SunCommon Merger is a Bright Spot

solar panels in a field

In September, we received the news that SunCommon, a private solar company (and Certified B Corp) that we first invested in back in 2013, would be acquired by iSun, a publicly traded, Vermont-based company. While SunCommon focuses on residential and small commercial installations, iSun has focused on solar arrays for commercial and industrial applications, clean mobility, smart cities, and off-grid solutions. iSun’s vision is to create a values-led, multi-segment clean energy platform. In addition to providing a handsome financial return to investors, the merger promises to extend the positive social and environmental benefits that SunCommon has generated over the past eight years. That’s something that is not always a given in these situations.

When Clean Yield invests in a private company on behalf of our clients, we do so with a focus on the social and environmental benefits the company generates in addition to the potential financial returns. One of the challenging parts of the process is ensuring that the social and environmental benefits generated during the period of our investment continue after the company goes through an exit or liquidity event. Commonly, these exits occur when the small/local company is purchased by a larger firm or a company from a different area. The acquirer may pay lip service to keeping the acquired company’s local presence and respecting its corporate culture, but all too often those commitments are short-lived; jobs are cut, manufacturing is relocated to other plants, and support for the local community withers away.

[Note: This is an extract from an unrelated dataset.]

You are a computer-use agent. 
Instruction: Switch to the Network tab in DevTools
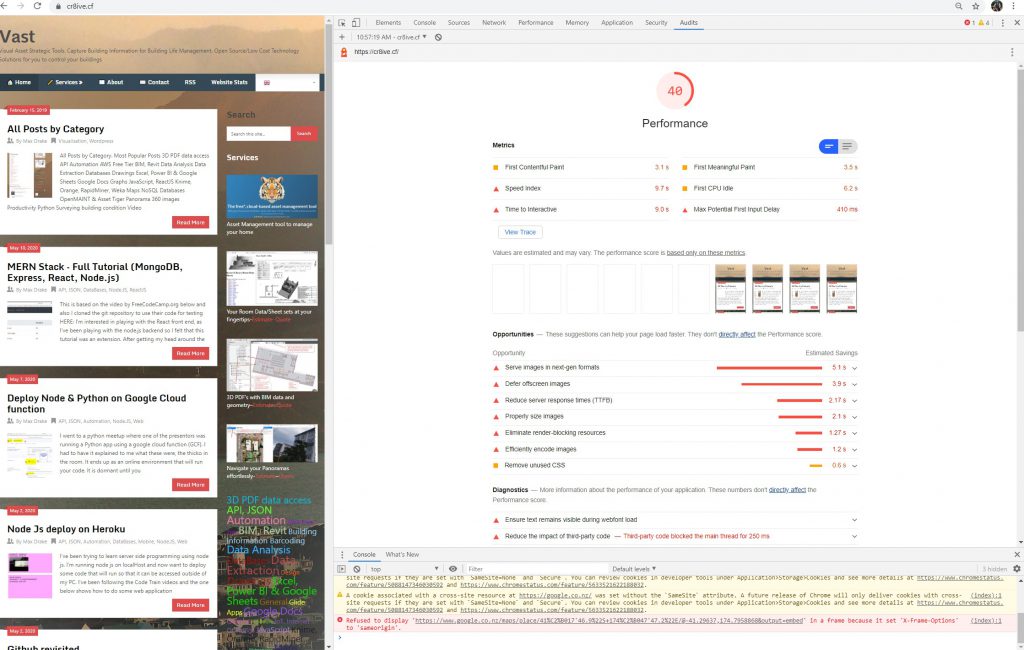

B Corps and other state-registered benefit corporations, like SunCommon, have protections against such outcomes written into their corporate charters. Those charters require that company directors consider the environment, community, and employees—not just shareholders—when making critical decisions. Still, we couldn’t have imagined a more attractive outcome for SunCommon than being acquired by another local company. Better yet, for several years, SunCommon outsourced its customer installations to iSun’s predecessor company, Peck Electric. Though SunCommon brought its installations back in-house in 2016, it got to know iSun’s senior management during that period of collaboration, giving it confidence that iSun would respect SunCommon’s mission and values. Further, the merger agreement assures that SunCommon will maintain its staffing and benefits, and iSun has committed to earning B Corp certification (a rarity for a public company). The merger agreement also explicitly encourages SunCommon to continue to pursue its Diversity, Equity, Inclusion, and Justice initiatives.

Thanks to our investments in SunCommon, we’ve seen both financial and social returns and that feels like a good exit to us.